**Saved entries:**
= Beginning of Section =
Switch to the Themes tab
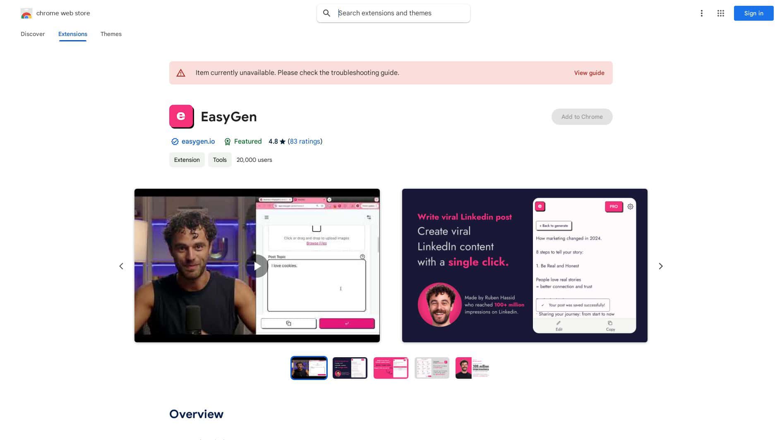Image resolution: width=782 pixels, height=440 pixels. [x=111, y=34]
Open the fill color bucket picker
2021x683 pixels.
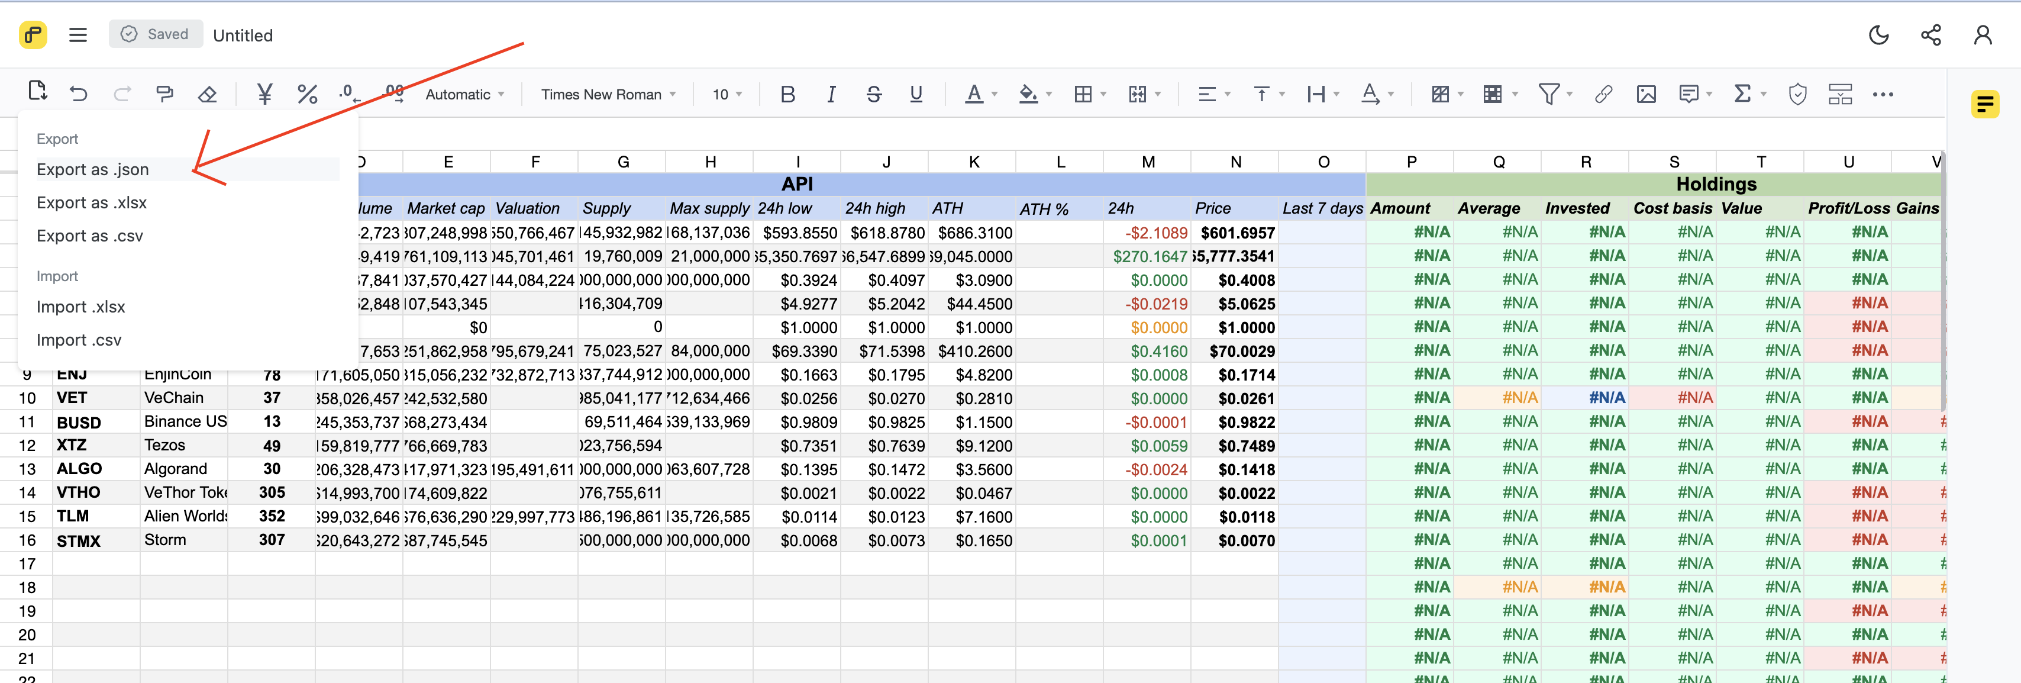coord(1028,94)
= End of Section =
**Exercise:** Can you repeat every record above exactly, apart from the pictures?

**Answer section:**
Switch to the Themes tab
Image resolution: width=782 pixels, height=440 pixels. [x=111, y=34]
Open the fill color bucket picker
2021x683 pixels.
coord(1028,94)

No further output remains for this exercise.